## WHAT THE TASK ASKS
Check each line of the material below for "Given", then copy the ones that contain it.

## RECORD SET
* * * * *

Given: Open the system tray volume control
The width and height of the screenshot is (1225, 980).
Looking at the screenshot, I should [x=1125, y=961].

* * * * *

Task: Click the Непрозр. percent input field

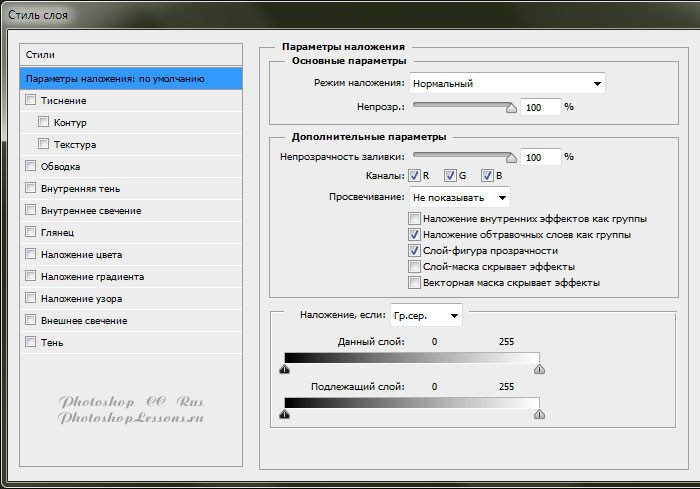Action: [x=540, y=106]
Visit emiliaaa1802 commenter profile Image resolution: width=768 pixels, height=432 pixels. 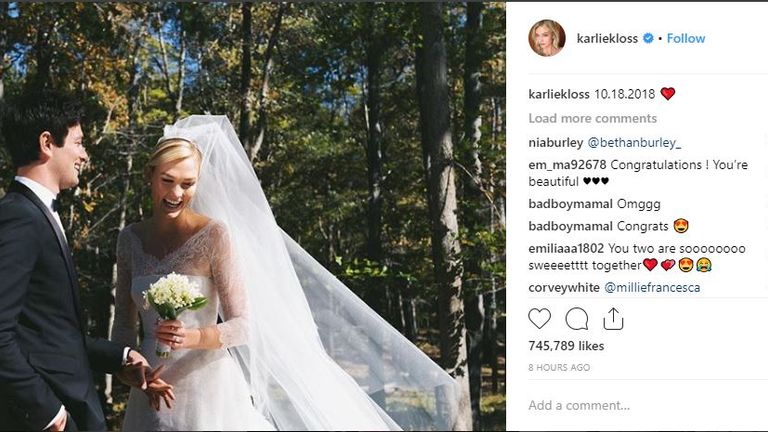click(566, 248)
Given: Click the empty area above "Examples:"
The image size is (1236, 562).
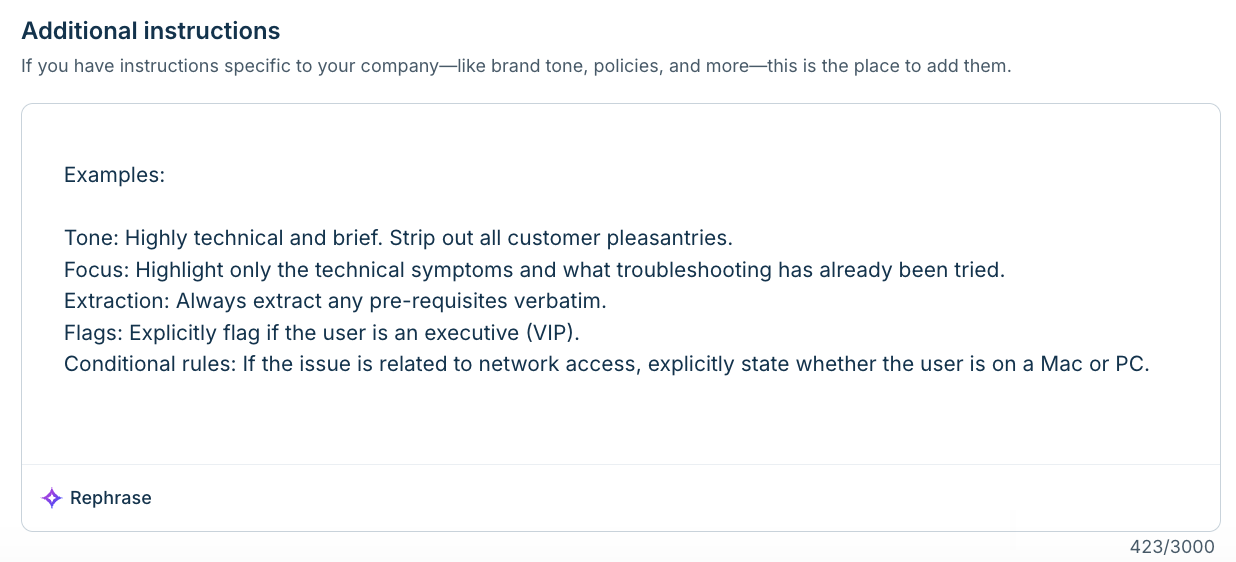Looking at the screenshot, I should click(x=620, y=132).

* * * * *

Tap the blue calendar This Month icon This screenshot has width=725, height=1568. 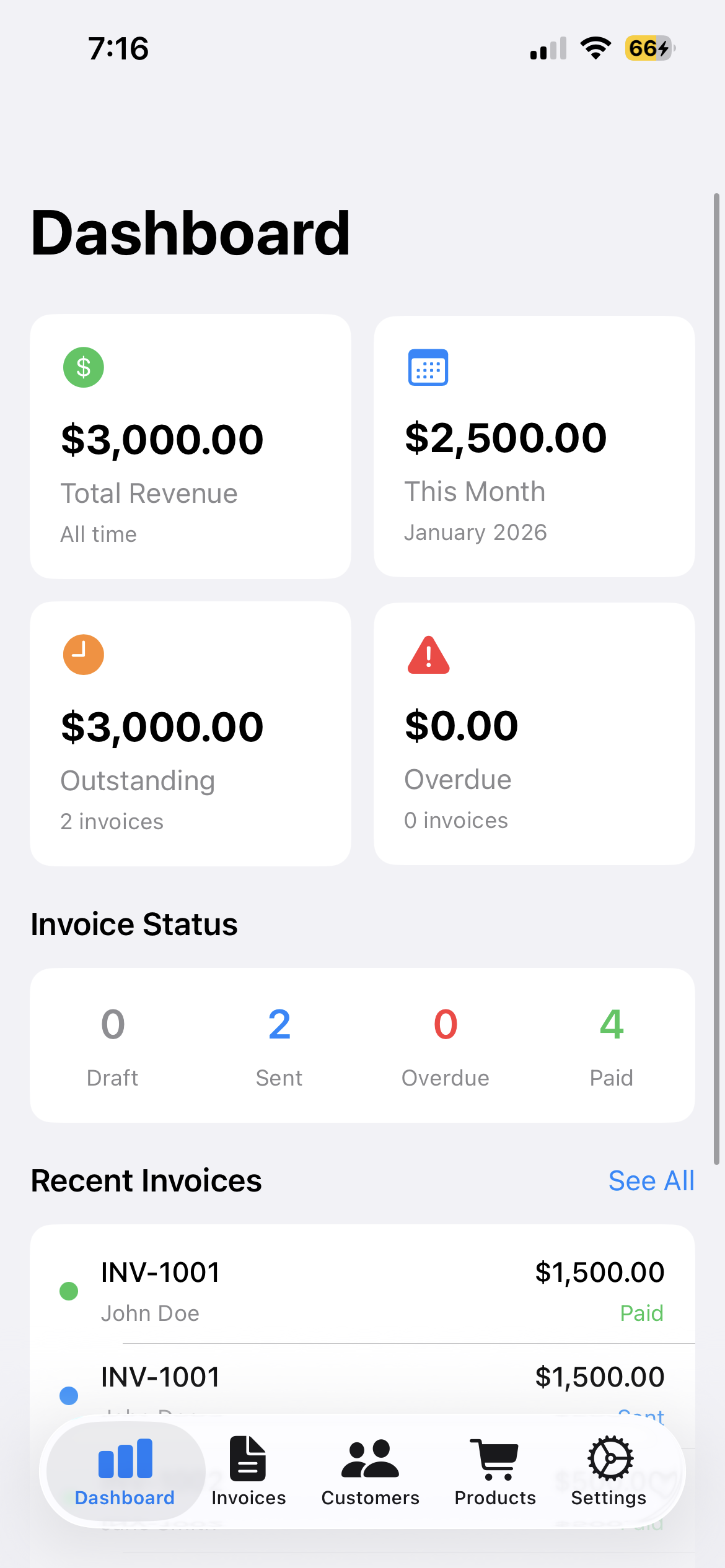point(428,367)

* * * * *

## OUTPUT FOR THIS TASK
Given: Open the system tray volume control
Given: Click the empty area above "Examples:"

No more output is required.